Lined up ready to go at the front of the group were Native River, Thistlecrack and Value At Risk; however, Thistlecrack shied away towards the remaining runners and then they were off. The Alan King runner was keen to get on with the race; the horse shook his head a number of times as Wayne restrained him in order to keep his mount near the rear of the field as they set off towards the first flight.
Value At Risk led the runners over the first, with Some Buckle bringing up the rear. The field headed over the intersection with the Old Course, jumped flight number two without incident, before continuing across the New Course intersection too. Value At Risk led, from Native River, Stilletto, Thistlecrack, Robinsfirth, Present View, Vago Collonges sporting the Wylie colours, Ordo Ab Chao and Some Buckle. However, as they gained momentum heading down the hill to the far bend, Stilleto pulled his way into the lead. Ears pricked, he held a few lengths lead as they approached the third flight, which they all cleared without incident.
Heading up the home straight on the first occasion, he continued to lead, with Value At Risk heading the main vanguard and Thistlecrack still pulling hard to the outside of the field. The runners jumped the fourth flight; Stilleto having settled at the front of the field under Tom O’Brien, the pace steadied once more. They headed up the hill and out into the country for the one and only time.
The runners headed over flight number five; Stilleto remained at the head of affairs, from Value At Risk, Thistlecrack, Vago Collonges, Native River, Robinsfirth, Present View, Ordo Ab Chao and Some Buckle. The field was closely packed as it approached and cleared the next flight; although a couple of panels therein took a bit of a battering! Vago Collonges hit flight number seven.
The field negotiated the dog-leg turn and headed up hill to three out; Stilleto continued to lead from Value At Risk. Wayne Hutchinson was content to sit near the rear of the field. Thistlecrack dived slightly at the next and Ordo Ab Chao wasn’t quite as fluent as he might have been. The runners headed to the far corner of the track, with Present View and Some Buckle bringing up the rear.
The field was still closely packed as it headed down the hill continuing their long run to the penultimate flight. Value At Risk rose slightly ahead of his rivals over the flight; to the inside of the track, the white faced chestnut, Native River, stepped at the hurdle and crashed out having lost his footing. Vago Collonges was upsides him as he capsized, and Ordo Ab Chao was fortunate not to get tangled up in the horse’s legs as he was following close behind.
Value At Risk was going well within himself as he led the runners towards the final turn. A group of six had drawn away from the fading Stilleto and Thistlecrack. Vago Collonges was still travelling well too, as was the Alan King runner in the leader’s wake; although he would soon need to find space to make his challenge, because Robinsfirth, Some Buckle and Present View were blocking his escape to the outside.
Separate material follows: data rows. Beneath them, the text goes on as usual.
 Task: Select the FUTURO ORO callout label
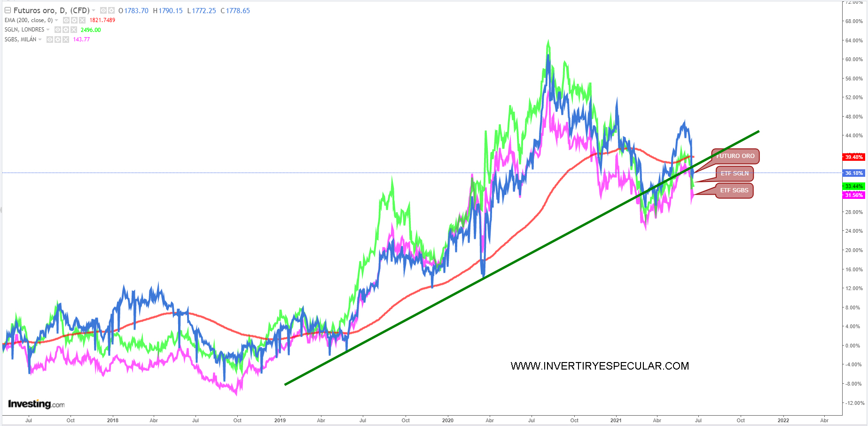(x=735, y=156)
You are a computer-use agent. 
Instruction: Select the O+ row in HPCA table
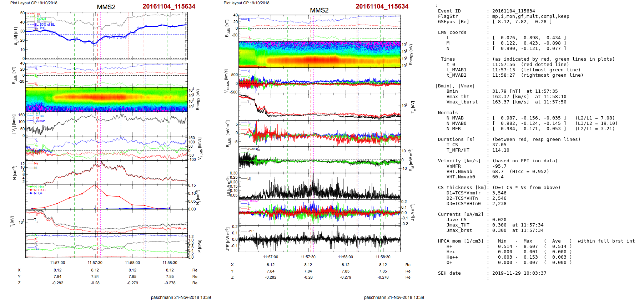pos(449,263)

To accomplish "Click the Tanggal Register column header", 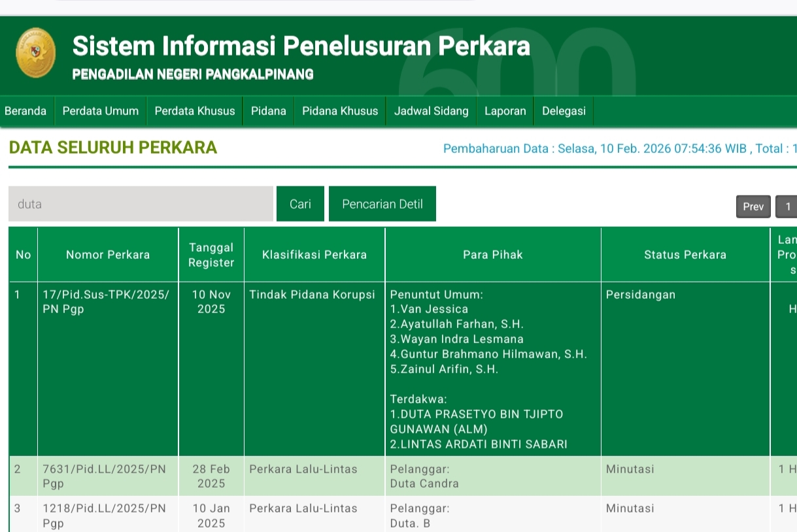I will click(x=211, y=255).
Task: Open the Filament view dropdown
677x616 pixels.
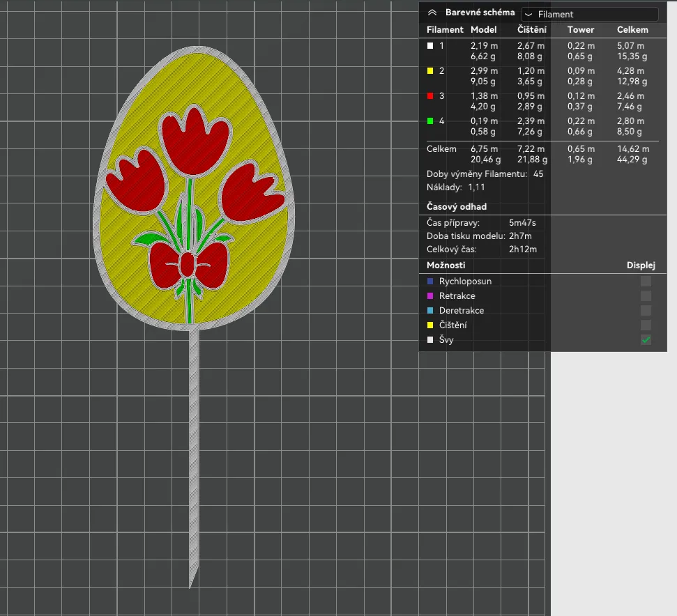Action: pyautogui.click(x=589, y=14)
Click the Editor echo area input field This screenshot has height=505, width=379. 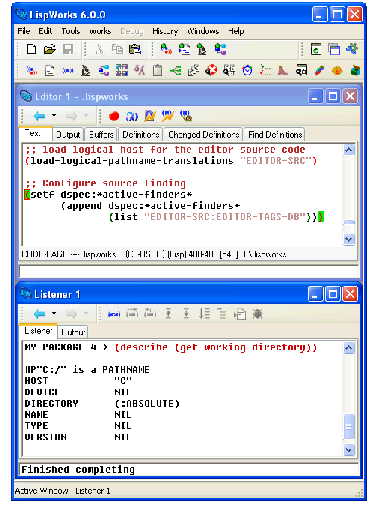[188, 271]
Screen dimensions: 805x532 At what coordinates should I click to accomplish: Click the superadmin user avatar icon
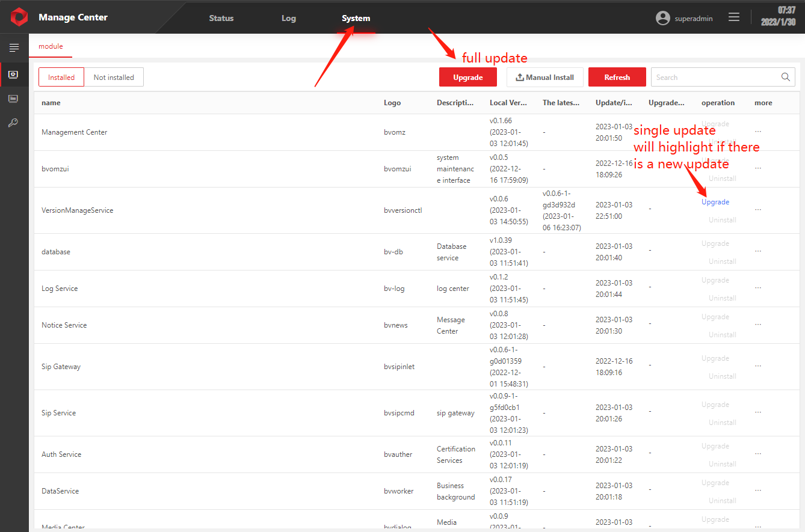(662, 18)
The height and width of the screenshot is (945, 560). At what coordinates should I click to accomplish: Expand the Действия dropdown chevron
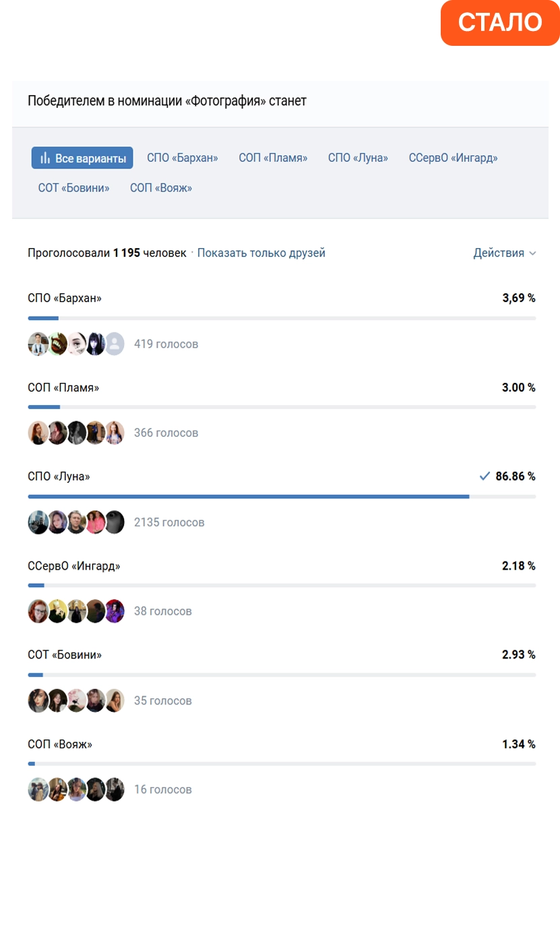(532, 253)
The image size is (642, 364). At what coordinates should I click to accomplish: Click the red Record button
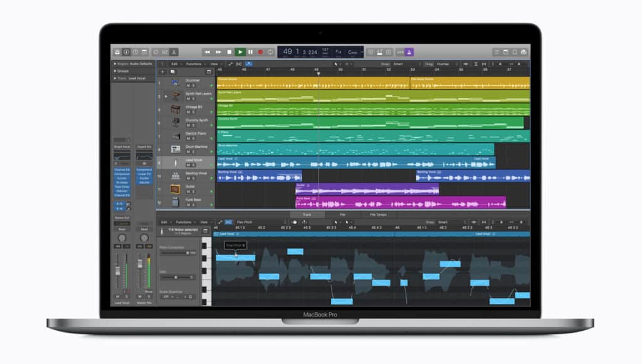pyautogui.click(x=260, y=52)
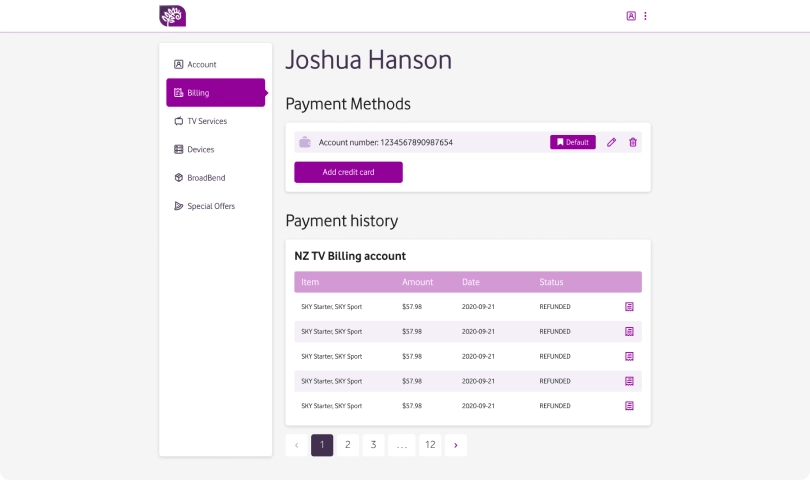Open receipt icon in fourth payment row
Screen dimensions: 810x480
(x=629, y=381)
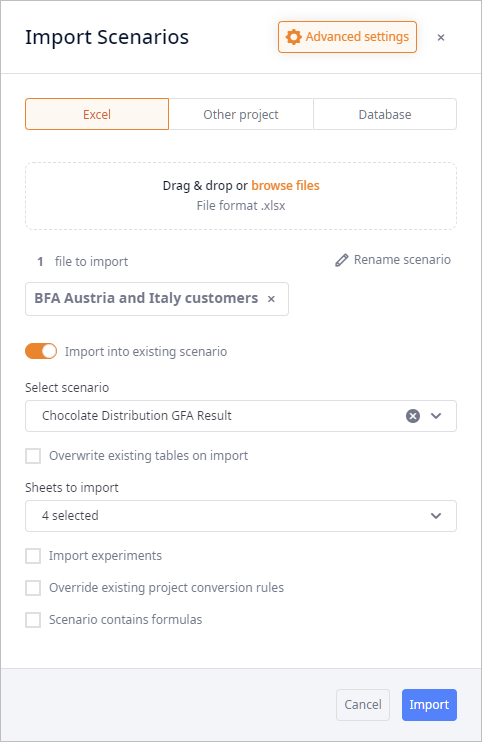Check Override existing project conversion rules

[x=33, y=588]

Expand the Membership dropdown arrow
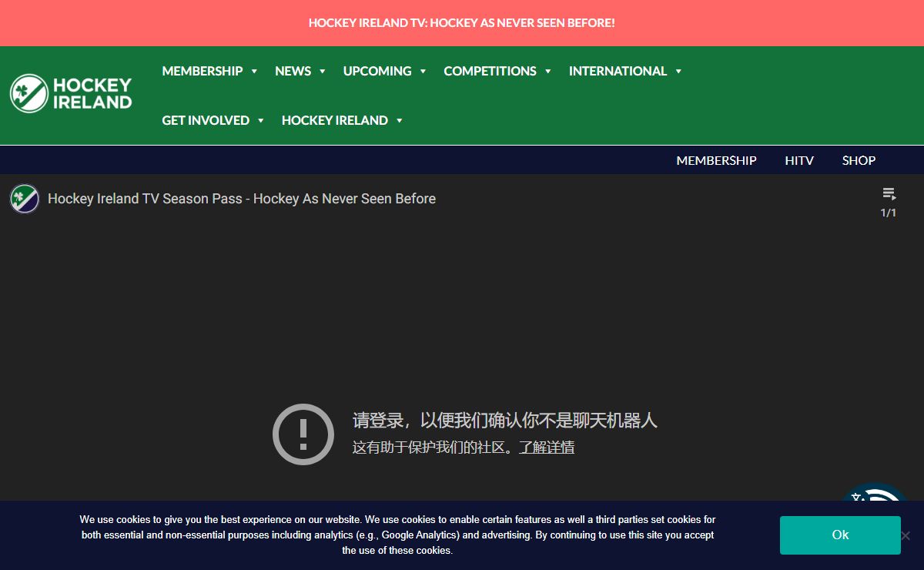pyautogui.click(x=254, y=72)

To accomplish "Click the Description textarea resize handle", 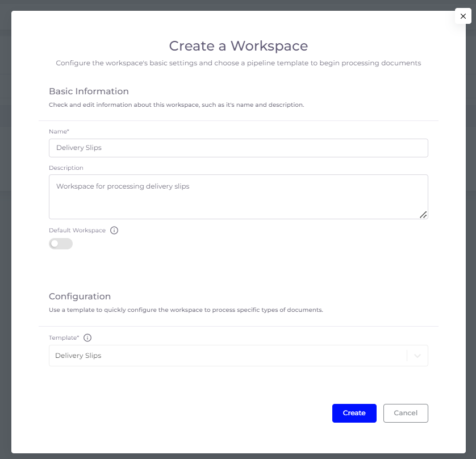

Present View was the first to concede and, once the rail terminated to his inside, Wayne began to make his challenge and had soon passed Robinsfirth and Some Buckle. This left just Value At Risk and Vago Collonges ahead of him, with the latter now travelling best as they approached the final flight. The three leaders jumped the hurdle in unison and began their journey up the hill to the line.
The Dan Skelton runner appeared to be the first beaten as Ordo Ab Chao fought his way upsides and then overtook Vago Collonges. Value At Risk then began to rally as the runners approached the line, gaining on Wayne’s mount, but he held on to win by three quarters of a length. The Paul Nicholls runner completed in 3rd, a further three quarters of a length behind. Robinsfirth was just a length behind in 4th.
With this win, Ordo Ab Chao had booked his place at the Cheltenham Festival all being well.
And Native River was fine following his fall; he followed up his mishap with a win at Exeter two weeks later; I liked him, he was pretty!
I returned to the Winners’ Enclosure to see the placed horses arrive back.
Meanwhile, Doncaster’s feature race, the SkyBet Handicap Chase was being shown on the large screen to the far side of the Parade Ring. Alan King was keeping a close eye on the action, as both Godsmejudge and Medermit were taking part in the race. The former was pulled up and the latter finished 6th therein.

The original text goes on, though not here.